The specific ICD codes used in identifying TBI cases are:
N800-N801: Fractures of vault of skull or base of skull
N803-N804: Other and unqualified skull fractures and multiple
fractures of the skull
N850-N854: Intracranial injuries including concussion, contusion,
laceration, and hemorrhage without skull fractures
Additional cases of TBI deaths are identified from death certificates
with a diagnosis of N873 (other open wounds of head) accompanied by
an E (External cause-of- injury) code.
The case definition excludes:
hospitalizations with V codes (factors influencing health status)
as the primary diagnosis; newborn admissions; medical injury (N996-N999)
as the primary diagnosis; late effects of skull fractures (N905) or
intracranial injury (N907); and out-of-state hospitalizations to New
Jersey residents due to unavailability of such information.
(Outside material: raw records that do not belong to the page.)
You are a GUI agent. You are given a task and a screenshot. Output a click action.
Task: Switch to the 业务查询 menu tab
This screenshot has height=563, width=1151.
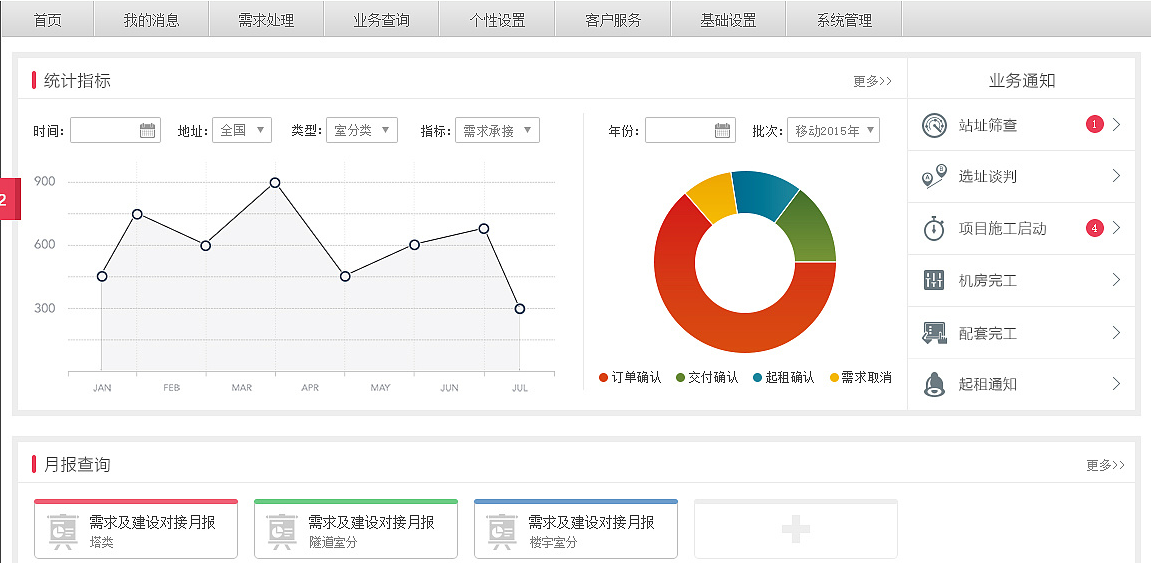click(x=381, y=20)
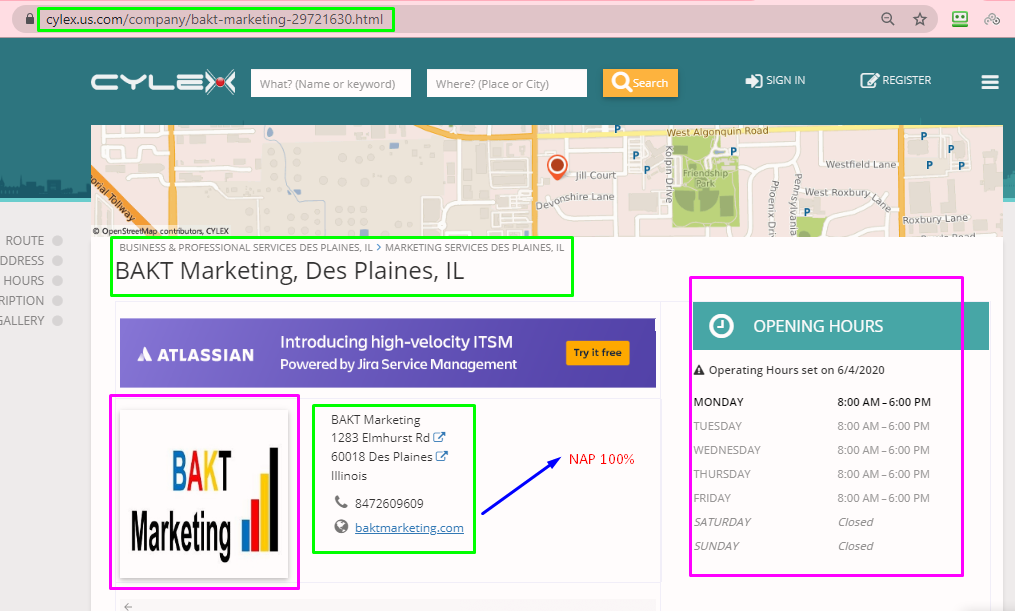Viewport: 1015px width, 611px height.
Task: Bookmark the page via the star icon
Action: (x=919, y=18)
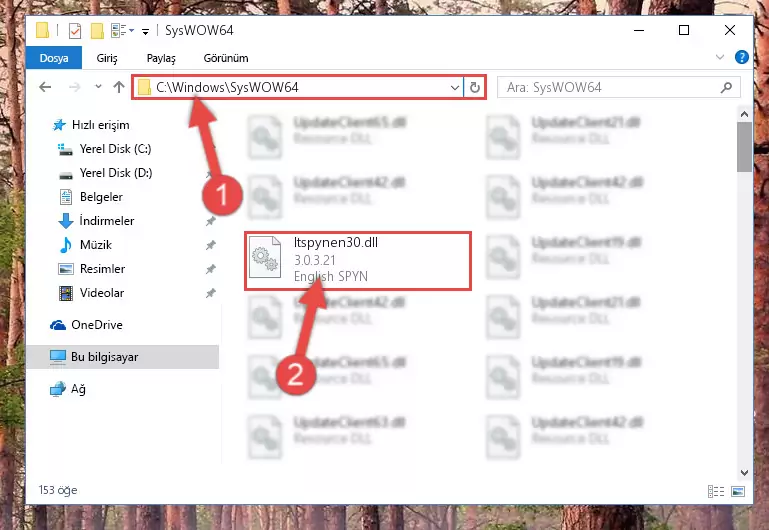Screen dimensions: 769x530
Task: Switch to the Görünüm ribbon tab
Action: pos(226,58)
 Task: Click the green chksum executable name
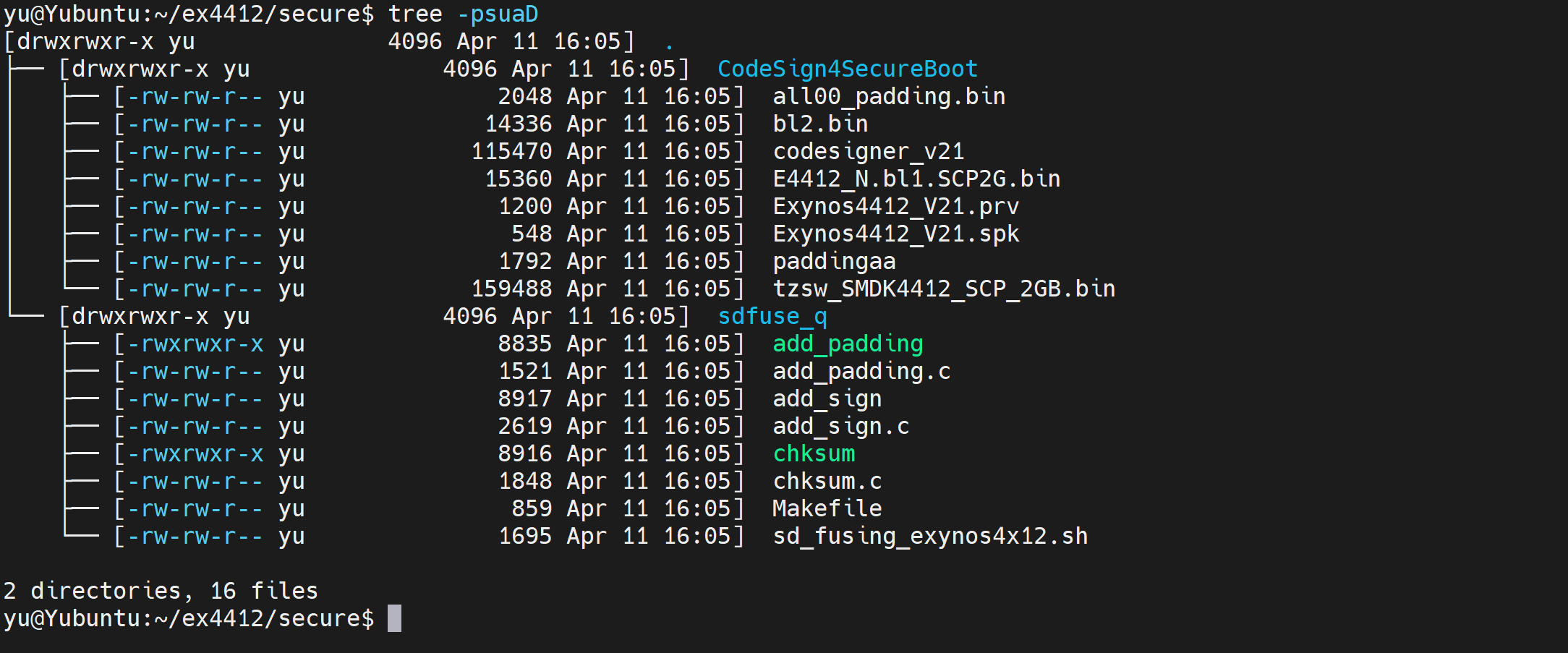coord(814,454)
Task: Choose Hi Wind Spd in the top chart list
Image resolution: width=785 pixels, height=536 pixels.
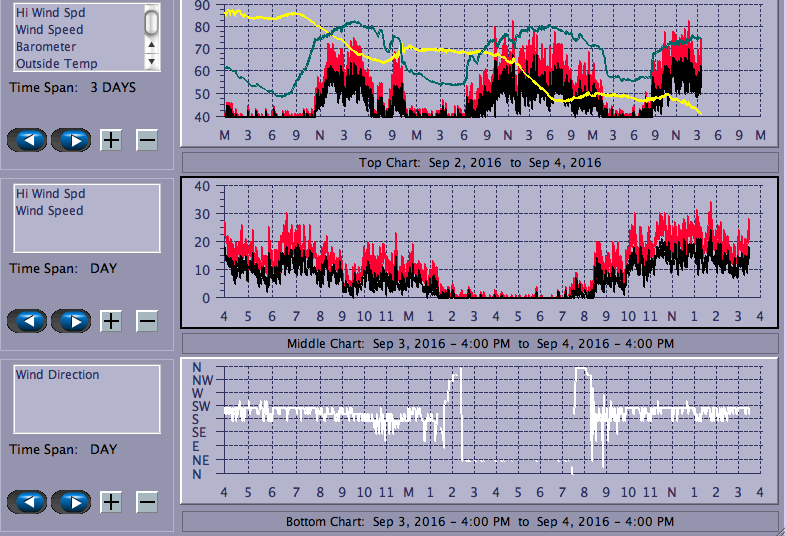Action: coord(50,13)
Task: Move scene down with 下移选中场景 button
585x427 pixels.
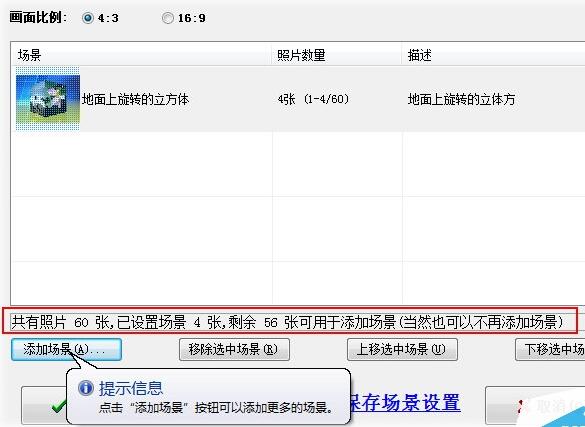Action: pos(550,349)
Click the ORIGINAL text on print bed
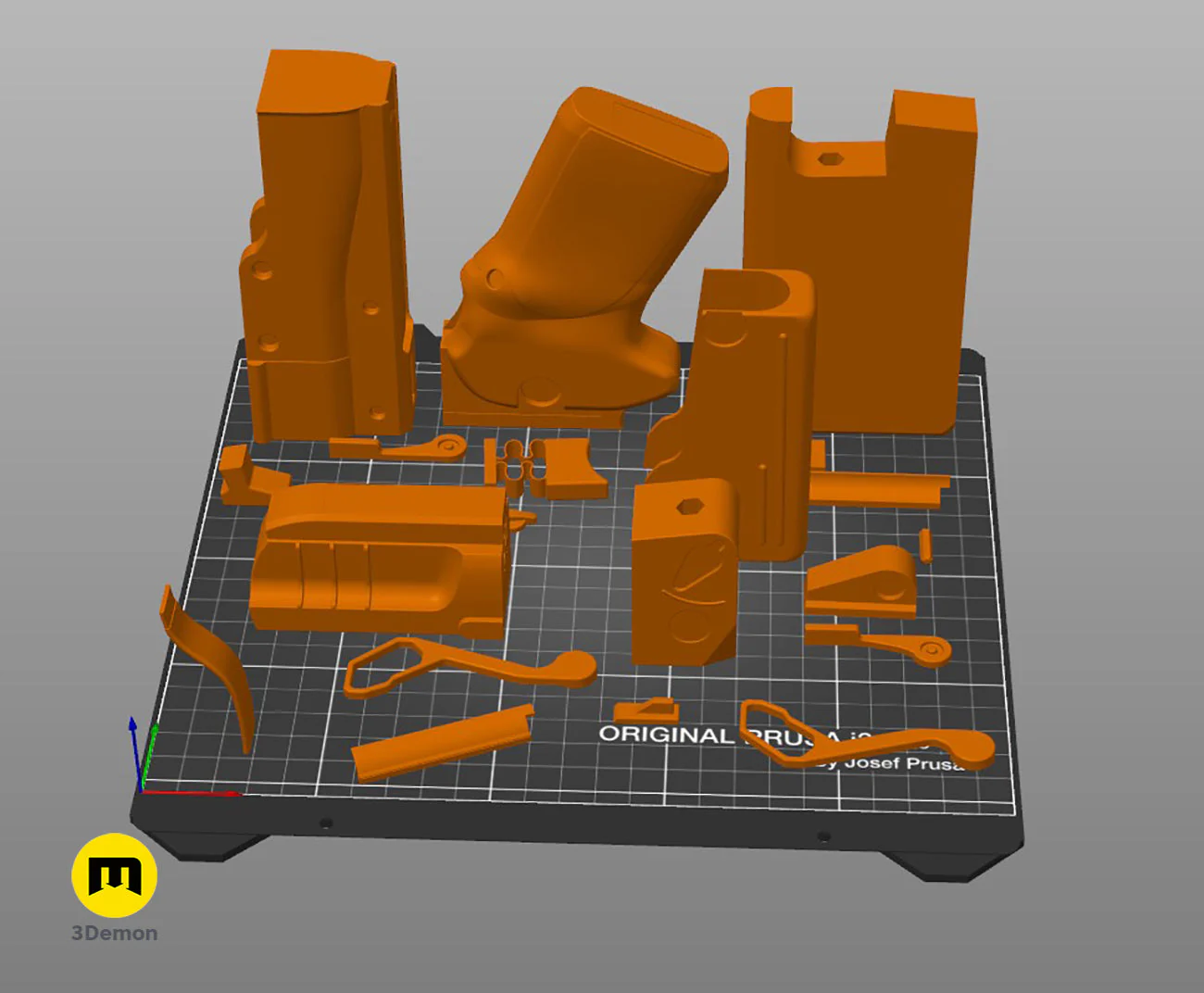 (x=665, y=735)
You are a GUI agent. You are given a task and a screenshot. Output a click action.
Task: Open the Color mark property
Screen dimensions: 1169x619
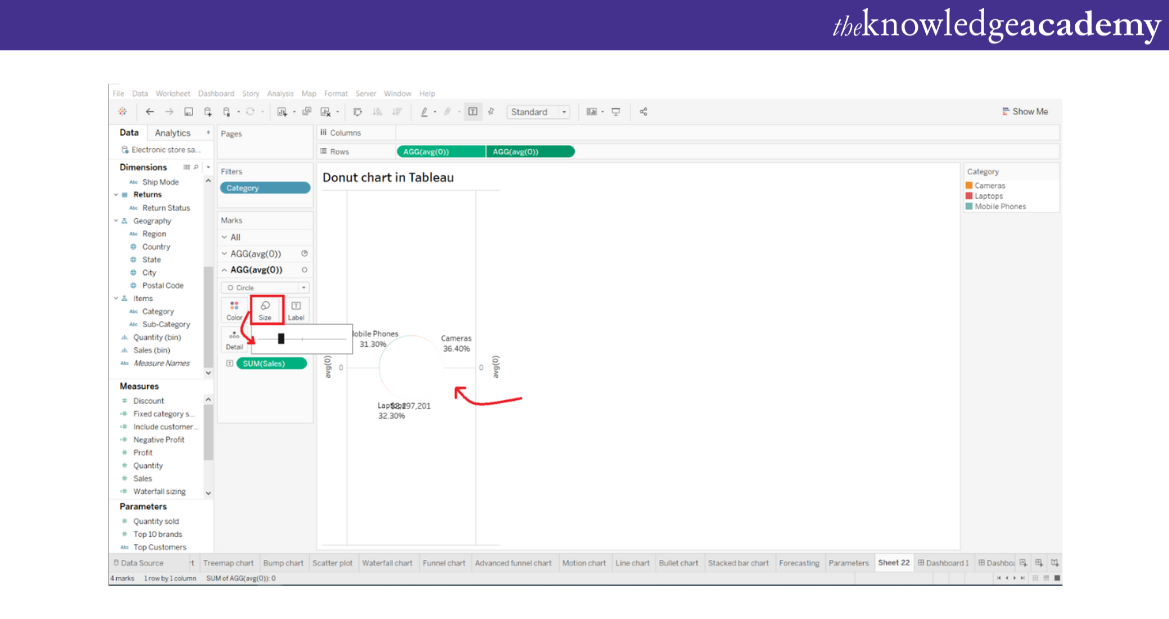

The New Jersey TBI surveillance system for the baseline year 1994
was created using the following methodology:
- From the 1994 UB-92 data file of about 1.4 million hospital discharges,
an extract was created by selecting the records meeting the TBI
surveillance case definition criteria.
- The software package AUTOMATCH5 was used to identify multiple
hospital admissions using probabilistic matching within the TBI
hospitalization file (about 10,000 records), and also to match hospitalized
deaths (461 records) with death records (about 74,000 records) using
probabilistic record linkage. The matching variables used in the
unduplication and matching process were: Soundex of last name, name,
date of birth, medical record number, residence code, and gender.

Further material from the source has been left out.